# BRIEF
Examine each line of the data. Copy those that contain the string "Task".

# INPUT RECORDS
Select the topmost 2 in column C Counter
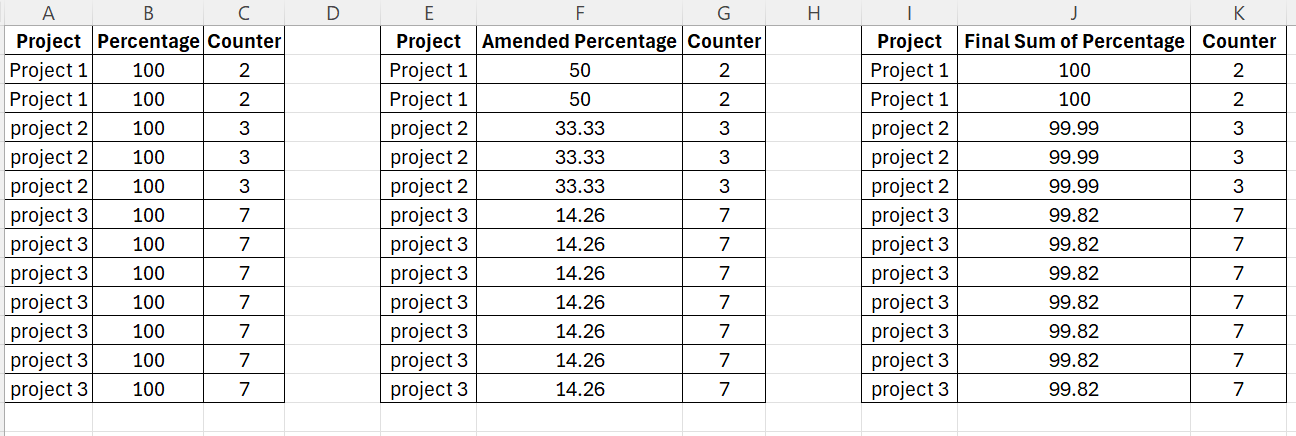 click(x=244, y=71)
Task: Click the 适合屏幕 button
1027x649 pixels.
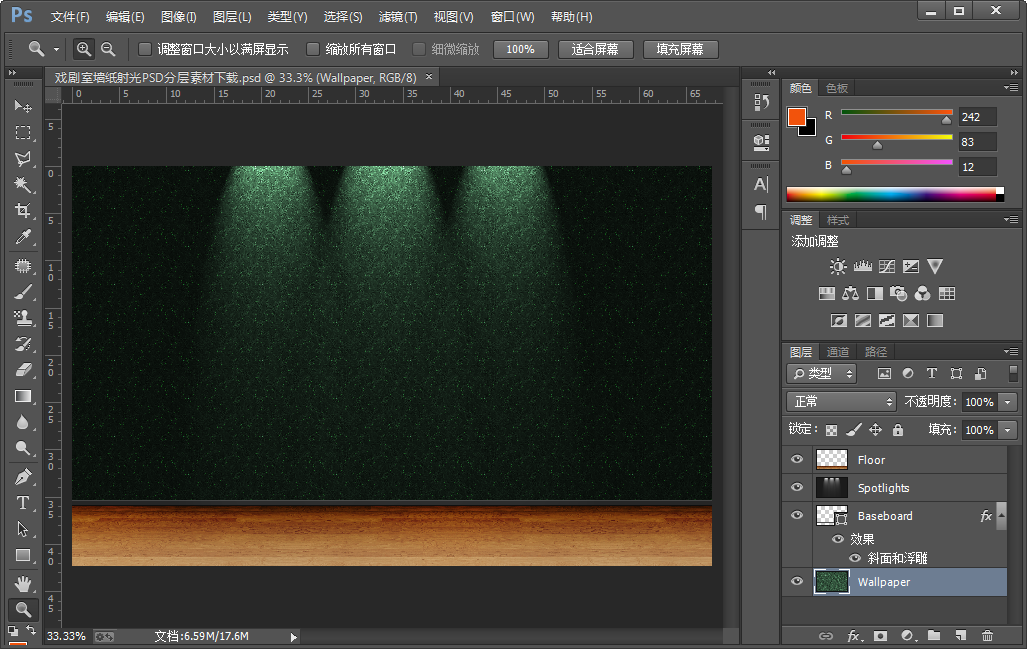Action: coord(594,49)
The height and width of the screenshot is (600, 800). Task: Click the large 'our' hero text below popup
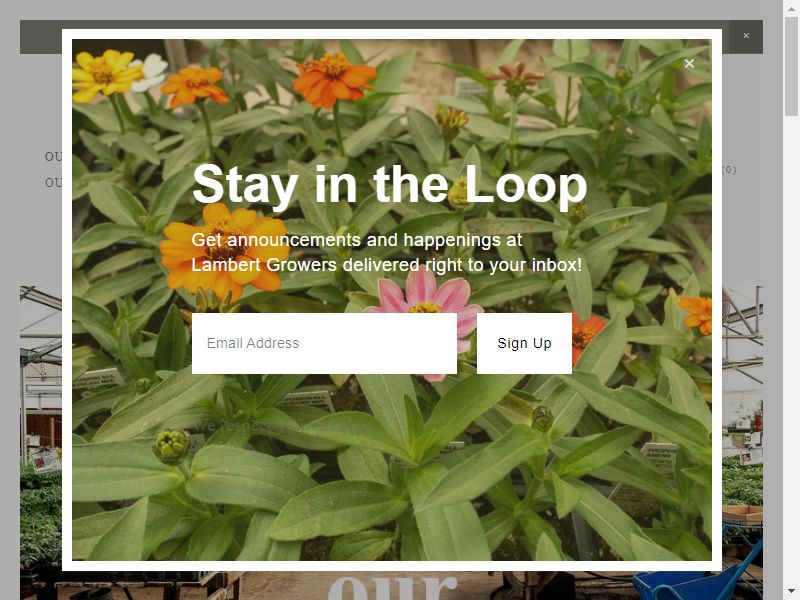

# RESPONSE BELOW
Task: Click the 适合屏幕 button
The height and width of the screenshot is (600, 800). Task: Click the large 'our' hero text below popup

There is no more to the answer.